On the one hand, many of those who are convinced that they have complete understanding as to the truth relative to a given contentious issue too easily gravitate toward expression of incivility, such as calling motives into question, demonizing, and even hating those who disagree with them. What is admirable is their unswerving desire to embrace the truth. What is deplorable is their disdain and animosity toward those whose understanding of the truth differs from theirs. I do not need to recite examples. They are rampant on the evening news.
The unacceptable extreme at the other end of the spectrum doesn't get as much press and can be even more insidious because it masquerades as "keeping the peace." It is characterized by such a tepid view of the meaning of civility as to completely negate the quest for truth.
At this extreme, which is characterized by a thin negative view of peace as the "absence of conflict," expressions of disagreement and dissent are all too often not talked about within organizations or other groups, except during coffee breaks when various cliques gather, for fear that any community-wide conversation about contentious issues could "disturb the peace." One casualty is the truth that we could better approximate if we had a community-wide safe space to respectfully engage one another about our disagreements. Another casualty is a genuine sense of community (more about that later).
A middle ground that embraces both the quest for truth and civility is easy to state, albeit hard to implement in our current climate of polarization. What is desperately needed is a "welcoming space" for public discourse that is conducive to listening to all perspectives as to the truth about the issues at hand, after which those who have expressed their views engage one another about their agreements and disagreements in gracious and respectful conversation toward the goal of learning from one another and collectively gaining a better approximation to that truth.
As utopian as that dream sounds there are resources within the Christian faith that speak to the importance of that vision, especially in the teachings of Jesus and the Apostle Peter.
As recorded in John 18:37, Jesus said "… for this I came into the world, to testify to the truth." As a follower of Jesus, I take this teaching as a mandate for me to seek after the truth, recognizing that as a finite, fallible human being I have only a partial glimpse of that truth that only God fully understands. I therefore need to listen empathetically to the partial glimpses of those who disagree with me.
As recorded in 1 Peter 3:15, the Apostle Peter gave the following exhortation:
But in your hearts revere Christ as Lord. Always be prepared to give an answer to everyone who asks you to give the reason for the hope that you have. But do this with gentleness and respect. (NIV)
This exhortation weds truth and civility. The first portion of calls me to courageously speak the truth, as I understand it. The oft-neglected second portion calls me to engage with others who disagree with me with gentleness and respect.

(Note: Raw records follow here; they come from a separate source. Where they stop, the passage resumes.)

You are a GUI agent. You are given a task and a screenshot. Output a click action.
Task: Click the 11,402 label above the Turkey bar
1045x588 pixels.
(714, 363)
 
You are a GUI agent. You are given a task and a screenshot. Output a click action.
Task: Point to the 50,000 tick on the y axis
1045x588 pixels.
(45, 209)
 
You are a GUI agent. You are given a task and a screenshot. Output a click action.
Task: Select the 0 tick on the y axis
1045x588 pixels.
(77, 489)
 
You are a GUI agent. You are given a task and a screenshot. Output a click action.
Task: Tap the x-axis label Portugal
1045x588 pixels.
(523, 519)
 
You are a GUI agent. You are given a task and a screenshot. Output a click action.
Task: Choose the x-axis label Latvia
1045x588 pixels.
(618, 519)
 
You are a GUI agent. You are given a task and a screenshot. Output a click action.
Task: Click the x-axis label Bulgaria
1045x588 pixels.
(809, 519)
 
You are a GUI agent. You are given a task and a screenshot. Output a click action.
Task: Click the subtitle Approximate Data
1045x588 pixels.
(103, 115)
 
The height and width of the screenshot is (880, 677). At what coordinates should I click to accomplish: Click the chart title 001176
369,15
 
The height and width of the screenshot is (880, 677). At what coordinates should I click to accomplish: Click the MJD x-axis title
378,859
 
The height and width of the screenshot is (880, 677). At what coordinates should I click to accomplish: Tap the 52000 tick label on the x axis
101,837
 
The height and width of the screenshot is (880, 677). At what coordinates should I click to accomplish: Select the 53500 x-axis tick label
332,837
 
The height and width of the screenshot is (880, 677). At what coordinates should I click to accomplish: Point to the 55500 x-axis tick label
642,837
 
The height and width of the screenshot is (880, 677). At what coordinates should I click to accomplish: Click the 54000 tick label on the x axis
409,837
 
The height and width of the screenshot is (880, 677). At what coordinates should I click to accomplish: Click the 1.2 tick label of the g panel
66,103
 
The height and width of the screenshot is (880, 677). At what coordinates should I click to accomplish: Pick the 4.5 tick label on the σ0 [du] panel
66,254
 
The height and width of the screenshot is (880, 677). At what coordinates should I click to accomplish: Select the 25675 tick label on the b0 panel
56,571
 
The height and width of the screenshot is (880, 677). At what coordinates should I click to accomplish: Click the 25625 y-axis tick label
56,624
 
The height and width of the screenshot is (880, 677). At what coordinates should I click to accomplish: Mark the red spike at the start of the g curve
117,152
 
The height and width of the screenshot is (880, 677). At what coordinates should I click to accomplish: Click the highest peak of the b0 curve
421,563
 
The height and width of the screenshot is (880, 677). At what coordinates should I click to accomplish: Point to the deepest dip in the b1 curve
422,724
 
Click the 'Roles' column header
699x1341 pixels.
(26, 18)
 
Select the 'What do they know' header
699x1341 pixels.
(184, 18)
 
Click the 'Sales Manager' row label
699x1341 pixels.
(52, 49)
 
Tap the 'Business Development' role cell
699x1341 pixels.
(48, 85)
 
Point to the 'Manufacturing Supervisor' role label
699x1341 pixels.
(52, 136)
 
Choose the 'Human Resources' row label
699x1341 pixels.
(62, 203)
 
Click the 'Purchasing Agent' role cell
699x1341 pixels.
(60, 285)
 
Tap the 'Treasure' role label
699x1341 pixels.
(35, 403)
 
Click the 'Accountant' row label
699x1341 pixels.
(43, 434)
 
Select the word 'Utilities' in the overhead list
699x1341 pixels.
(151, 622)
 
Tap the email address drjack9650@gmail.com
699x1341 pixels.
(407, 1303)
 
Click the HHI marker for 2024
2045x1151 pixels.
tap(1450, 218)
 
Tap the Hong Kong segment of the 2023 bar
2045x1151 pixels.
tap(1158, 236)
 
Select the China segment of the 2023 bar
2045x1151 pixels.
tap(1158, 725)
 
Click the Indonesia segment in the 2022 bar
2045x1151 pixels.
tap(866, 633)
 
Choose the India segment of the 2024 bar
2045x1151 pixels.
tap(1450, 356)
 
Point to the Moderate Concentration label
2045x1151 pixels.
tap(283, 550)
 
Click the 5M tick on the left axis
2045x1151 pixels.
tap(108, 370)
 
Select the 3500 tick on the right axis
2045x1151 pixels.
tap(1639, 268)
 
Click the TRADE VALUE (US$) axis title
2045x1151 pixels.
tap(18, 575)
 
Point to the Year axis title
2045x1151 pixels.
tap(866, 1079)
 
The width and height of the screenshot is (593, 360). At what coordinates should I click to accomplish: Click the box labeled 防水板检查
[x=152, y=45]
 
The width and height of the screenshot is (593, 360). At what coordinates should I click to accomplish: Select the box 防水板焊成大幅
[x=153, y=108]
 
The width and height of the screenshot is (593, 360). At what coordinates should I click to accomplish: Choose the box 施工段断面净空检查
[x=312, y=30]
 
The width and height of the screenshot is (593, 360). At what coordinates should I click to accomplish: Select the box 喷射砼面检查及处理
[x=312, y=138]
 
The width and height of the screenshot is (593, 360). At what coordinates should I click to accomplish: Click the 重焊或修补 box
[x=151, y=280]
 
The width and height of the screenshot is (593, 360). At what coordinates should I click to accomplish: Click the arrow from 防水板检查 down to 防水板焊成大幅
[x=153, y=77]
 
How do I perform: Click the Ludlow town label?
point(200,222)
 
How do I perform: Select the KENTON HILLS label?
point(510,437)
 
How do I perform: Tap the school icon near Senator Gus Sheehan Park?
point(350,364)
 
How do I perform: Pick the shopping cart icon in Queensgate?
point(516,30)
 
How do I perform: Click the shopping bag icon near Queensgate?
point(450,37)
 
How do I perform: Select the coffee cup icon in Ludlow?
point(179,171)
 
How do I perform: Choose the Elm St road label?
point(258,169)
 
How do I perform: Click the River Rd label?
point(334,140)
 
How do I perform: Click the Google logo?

A marvelous by-product of this vision is that in settings where it is implemented it will foster a true sense of community, something that is sadly lacking in our culture. Getting back to the unacceptable extreme where a tepid view of the meaning of "civility" relegates dissenters to the corners of snack shops, there is little sense of community within that setting; sticking with your clique of like-minded individuals is the comfortable norm. As suggested by Parker Palmer, you only have true community (which Palmer suggests Jesus models) when those in leadership "make space for other people to act," thereby opening up the possibility of experiencing an "abundance that people … can generate together." This is a clear call for those in positions of leadership and influence within Christian communities to model and create safe spaces for both the quest for truth and the ideal of civil engagement among those who disagree about that truth.